Work order: Whatever precedes the line containing "The height and" is not copied; that line and every line after it through the final one below are copied exactly, except pictures.
Records Block Start
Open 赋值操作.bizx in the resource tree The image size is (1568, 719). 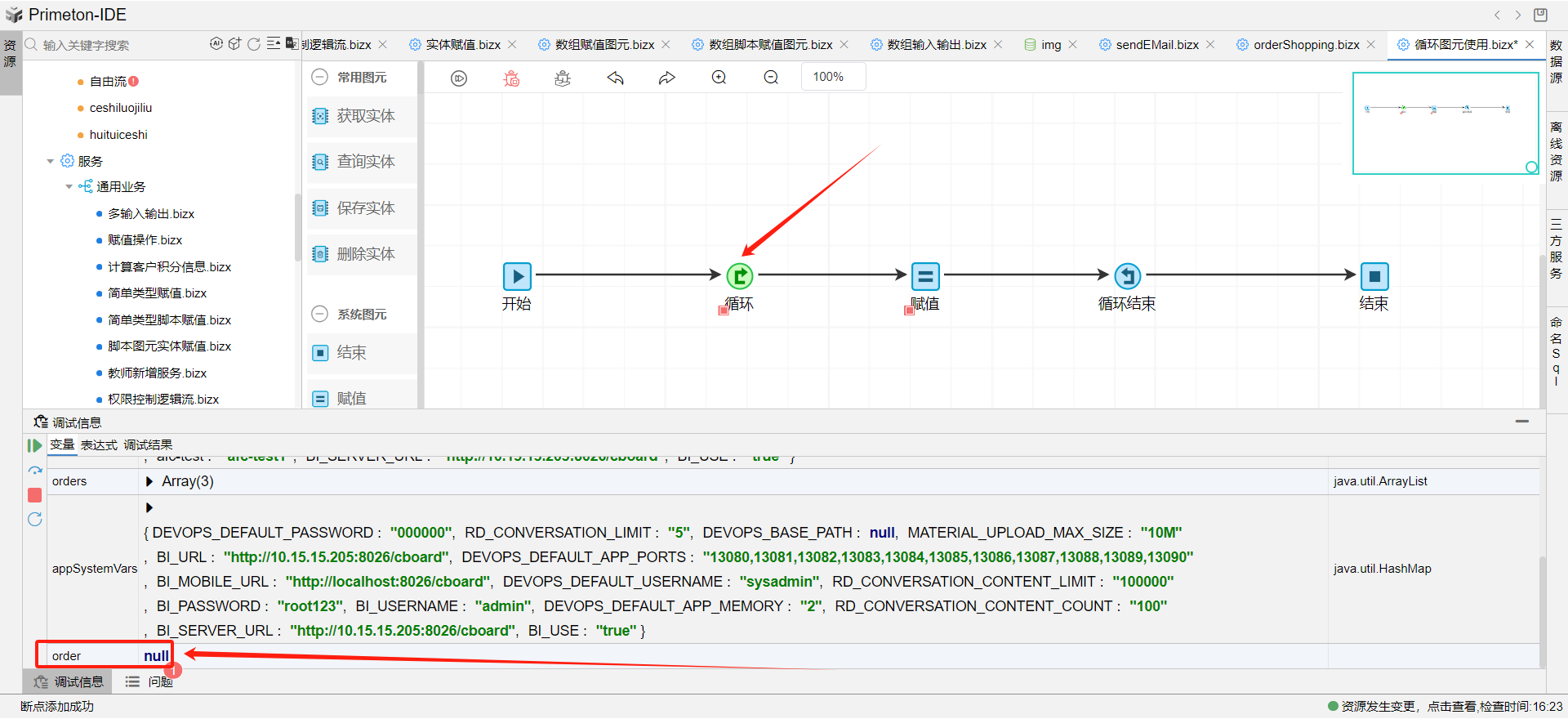pyautogui.click(x=145, y=240)
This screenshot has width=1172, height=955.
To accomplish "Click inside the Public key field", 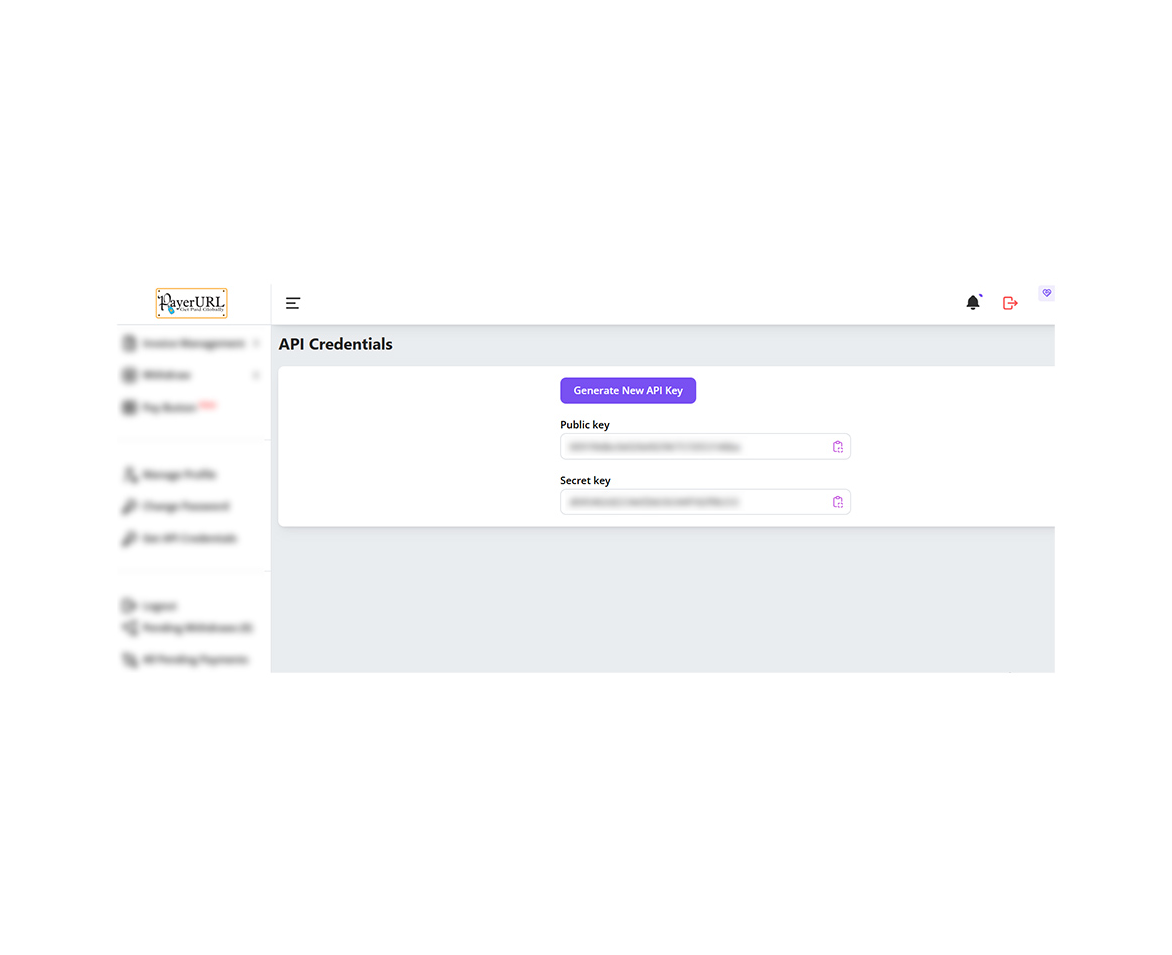I will pos(695,447).
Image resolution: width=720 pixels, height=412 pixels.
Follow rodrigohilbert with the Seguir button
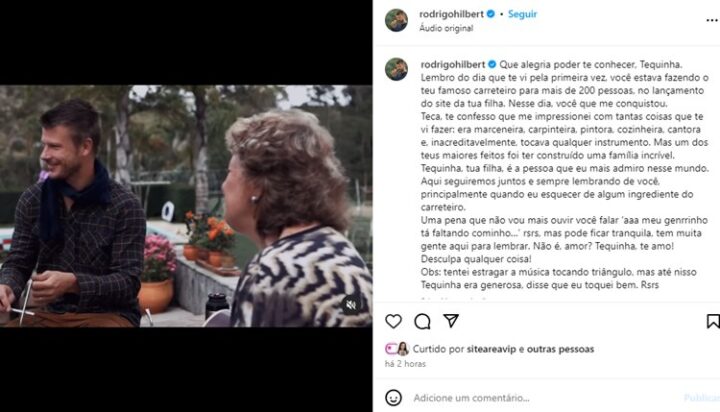click(523, 14)

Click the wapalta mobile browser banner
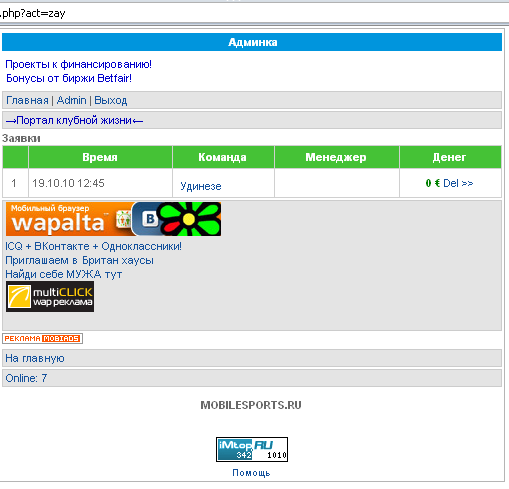[113, 219]
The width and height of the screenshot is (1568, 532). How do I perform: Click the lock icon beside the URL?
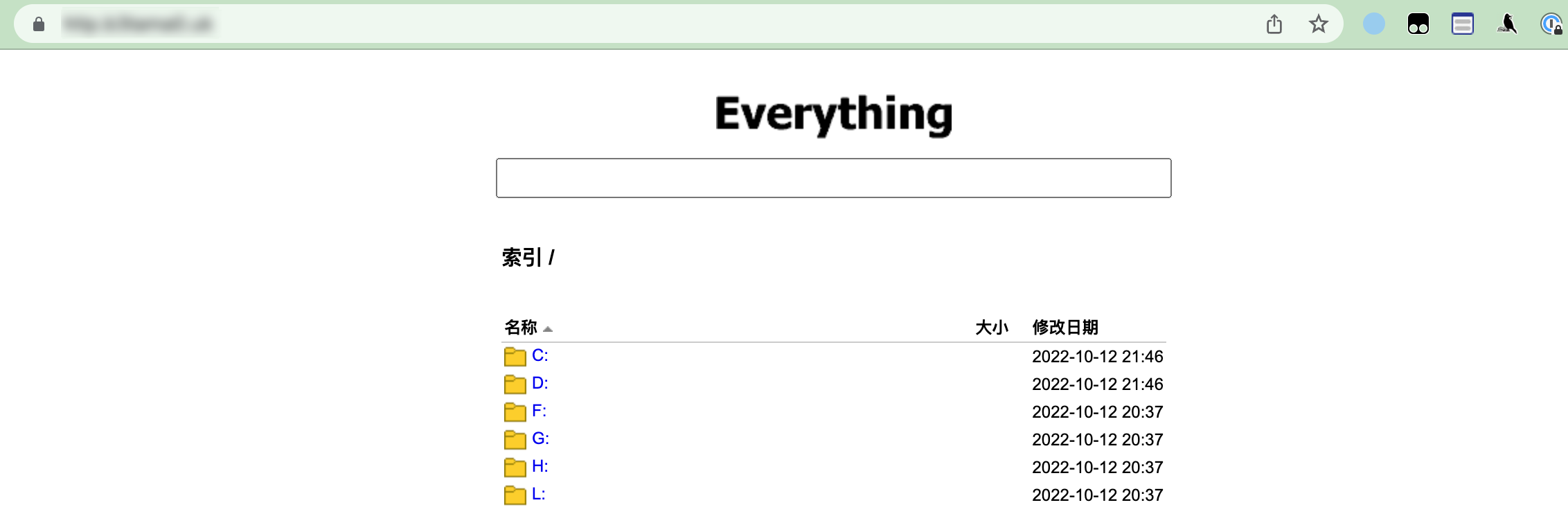coord(39,24)
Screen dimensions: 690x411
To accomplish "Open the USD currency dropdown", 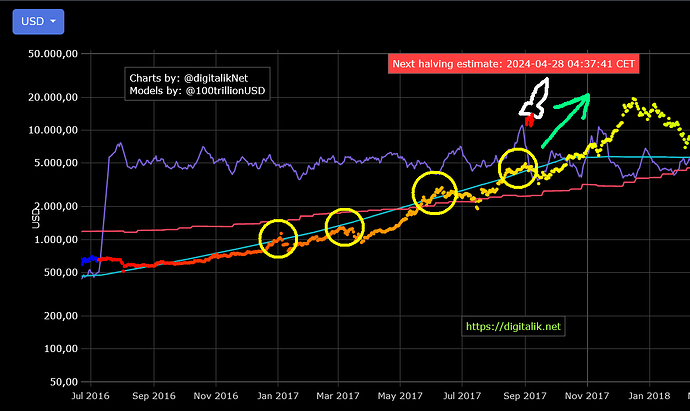I will click(38, 21).
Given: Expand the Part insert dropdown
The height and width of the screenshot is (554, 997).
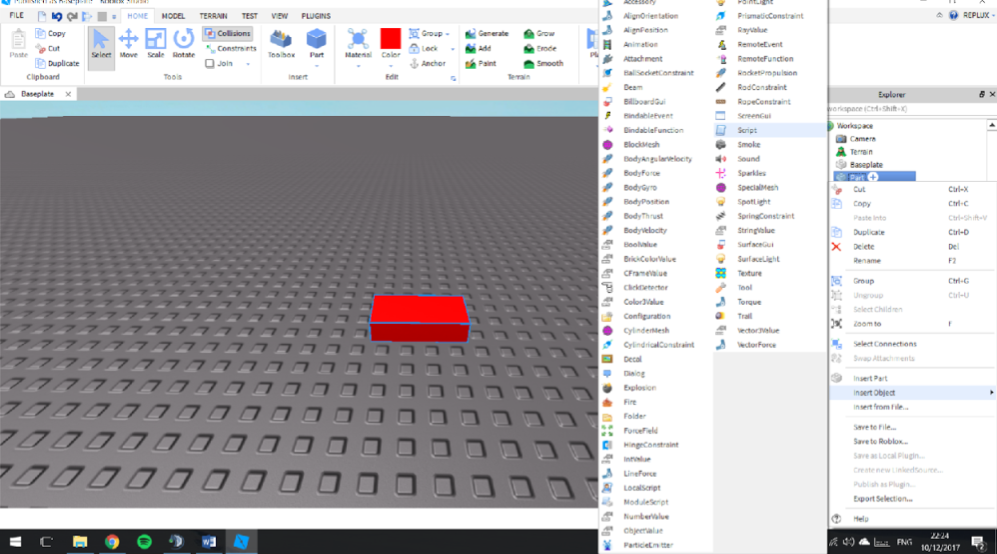Looking at the screenshot, I should pyautogui.click(x=316, y=66).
Records Block End
Problem solution:
The height and width of the screenshot is (554, 997).
Looking at the screenshot, I should pyautogui.click(x=316, y=66).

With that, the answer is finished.